[[ Material provided open ]]

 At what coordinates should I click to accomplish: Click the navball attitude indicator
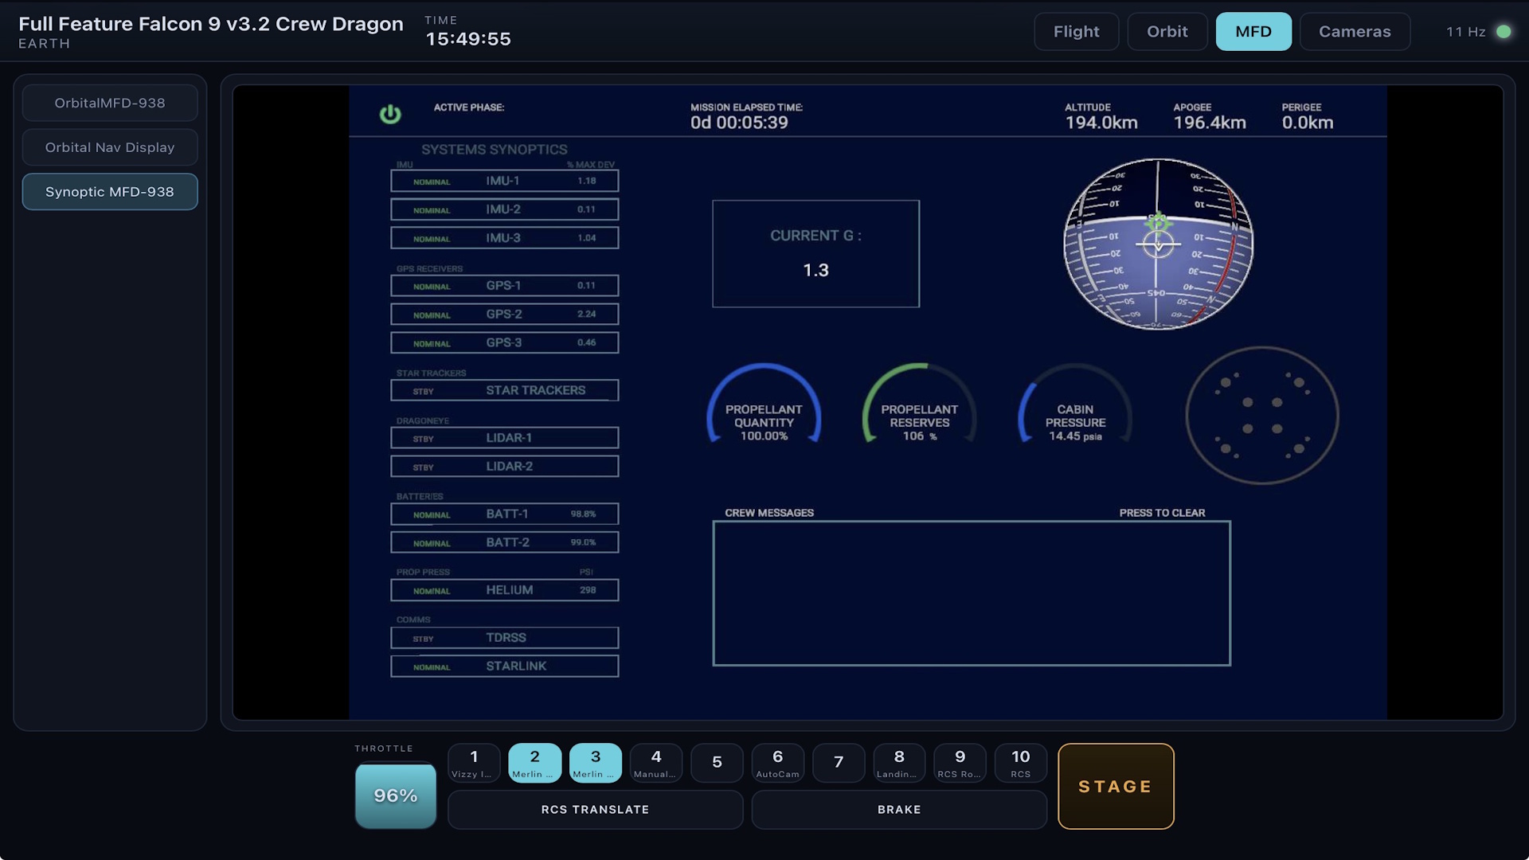tap(1159, 244)
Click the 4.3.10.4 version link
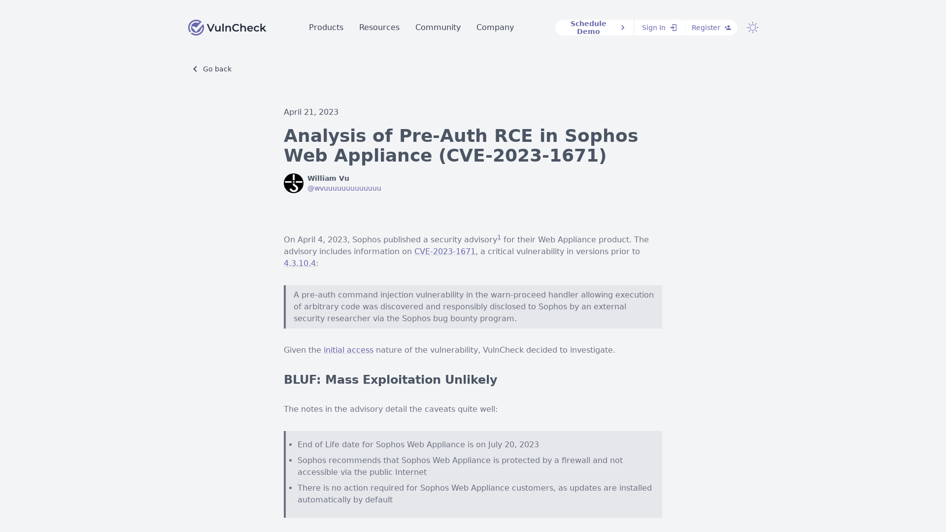 (x=300, y=263)
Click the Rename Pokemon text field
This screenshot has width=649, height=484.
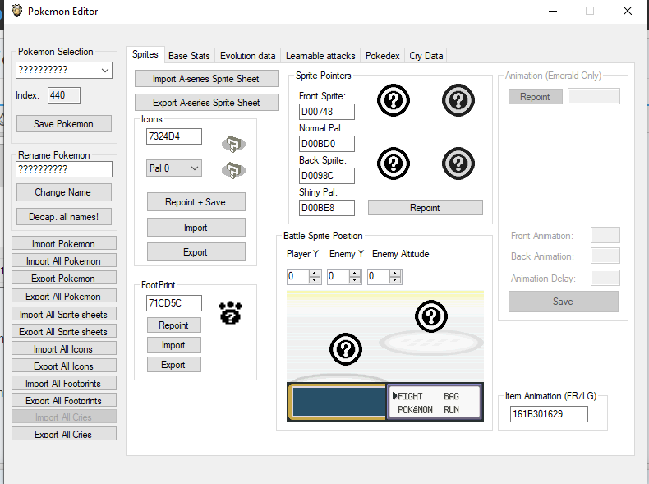tap(64, 169)
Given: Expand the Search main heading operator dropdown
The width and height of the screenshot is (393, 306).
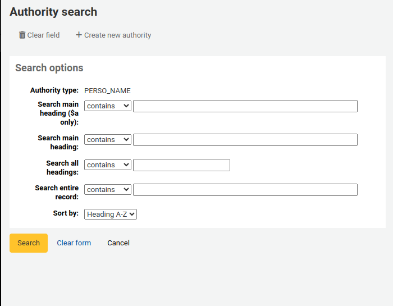Looking at the screenshot, I should point(108,140).
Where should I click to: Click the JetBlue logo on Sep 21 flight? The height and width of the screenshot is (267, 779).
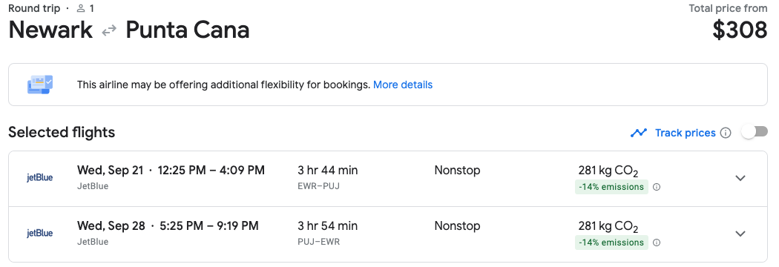click(x=40, y=178)
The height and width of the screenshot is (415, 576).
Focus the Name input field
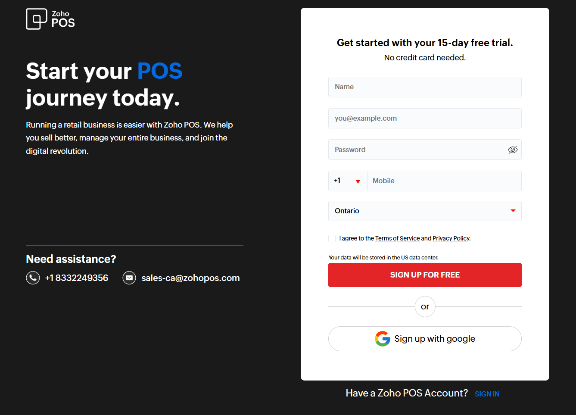(x=424, y=87)
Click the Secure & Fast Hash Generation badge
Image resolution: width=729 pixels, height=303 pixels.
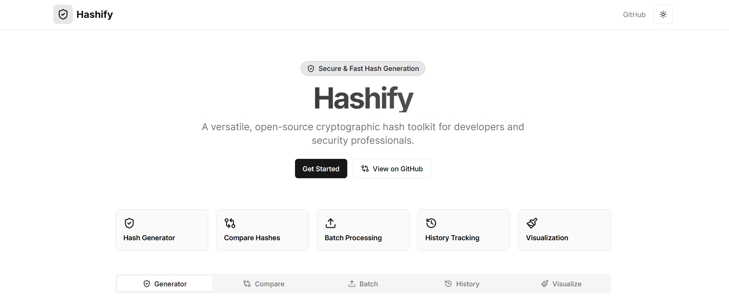pyautogui.click(x=362, y=68)
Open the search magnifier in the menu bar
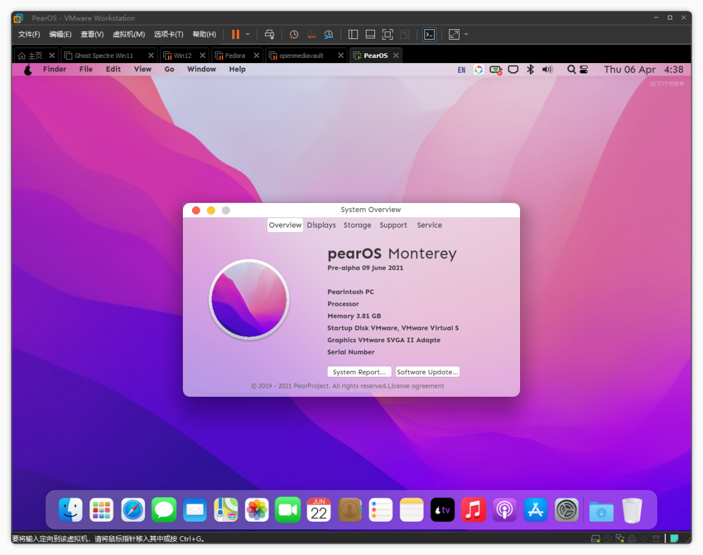703x555 pixels. tap(571, 70)
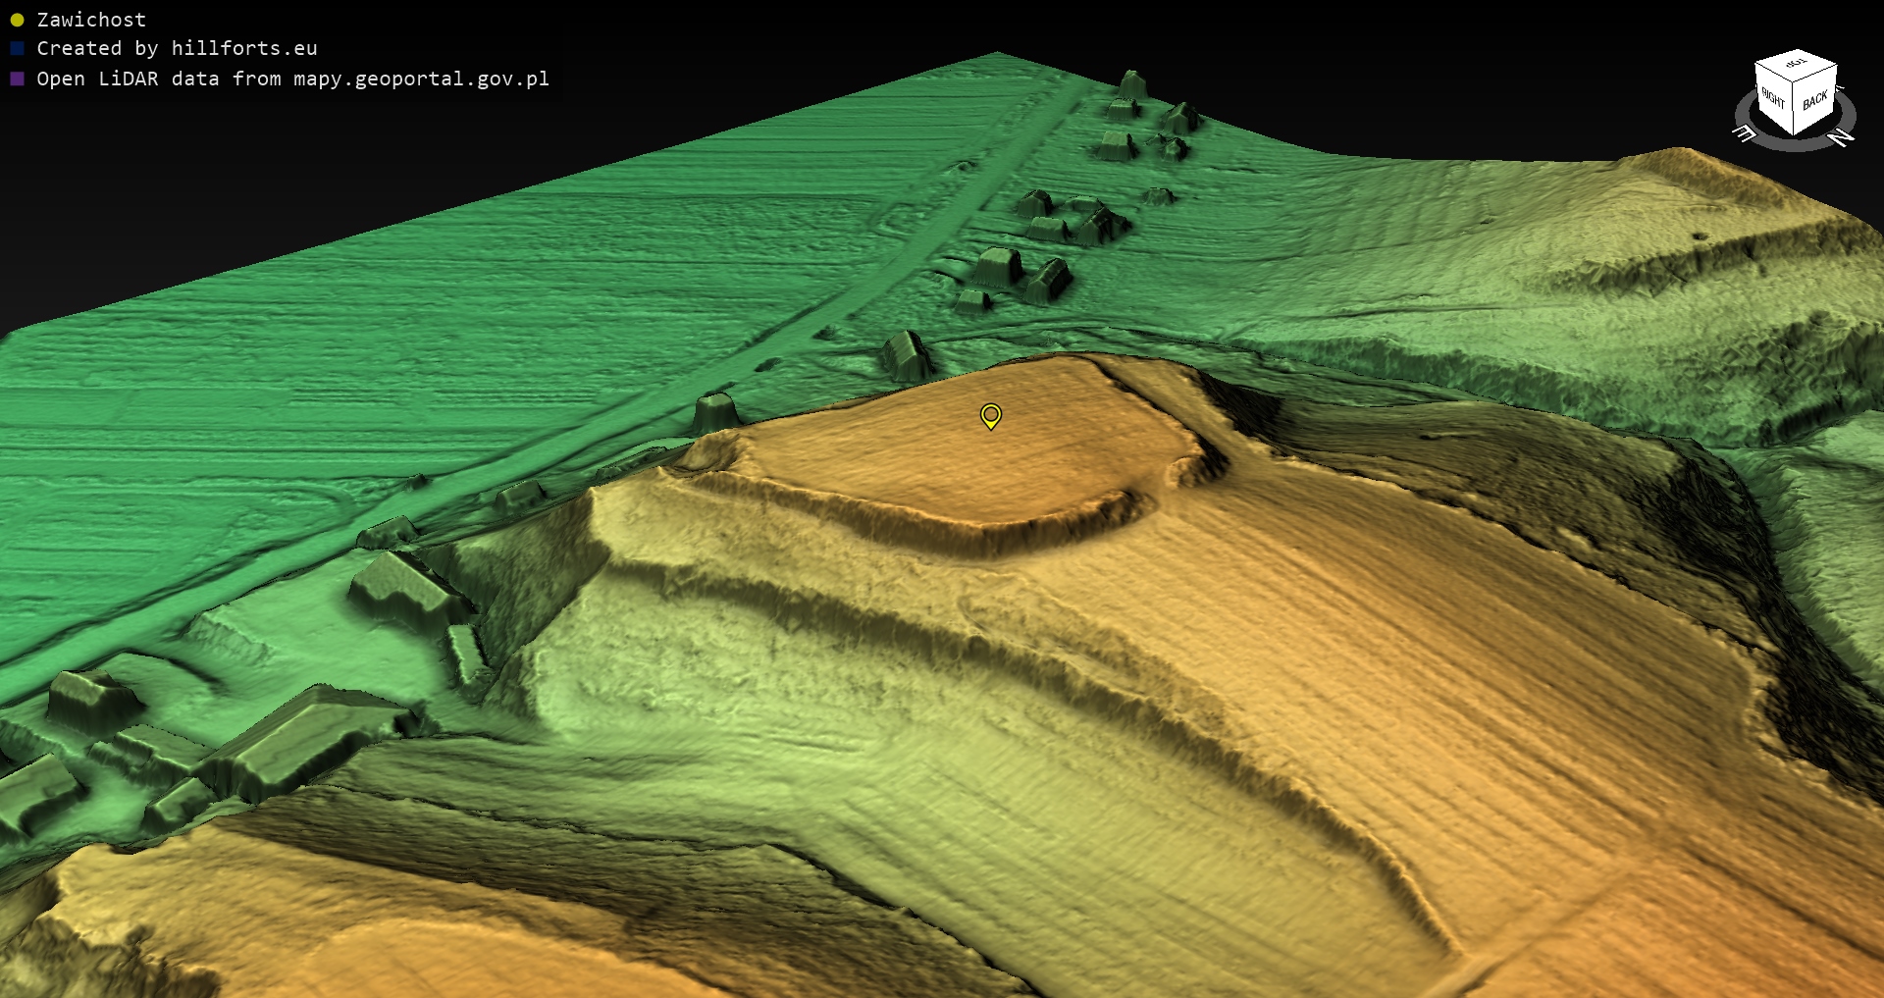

[[ Material provided closed ]]

Work to complete
Could you set down exactly, and only, the lines from the line containing "Click the Secure & Fast Hash Generation badge" through the last line of the records, both included, without the pictures?

Response
Click the Secure & Fast Hash Generation badge
Image resolution: width=729 pixels, height=303 pixels.
pyautogui.click(x=362, y=68)
Open the search magnifier in the menu bar
703x555 pixels. tap(571, 70)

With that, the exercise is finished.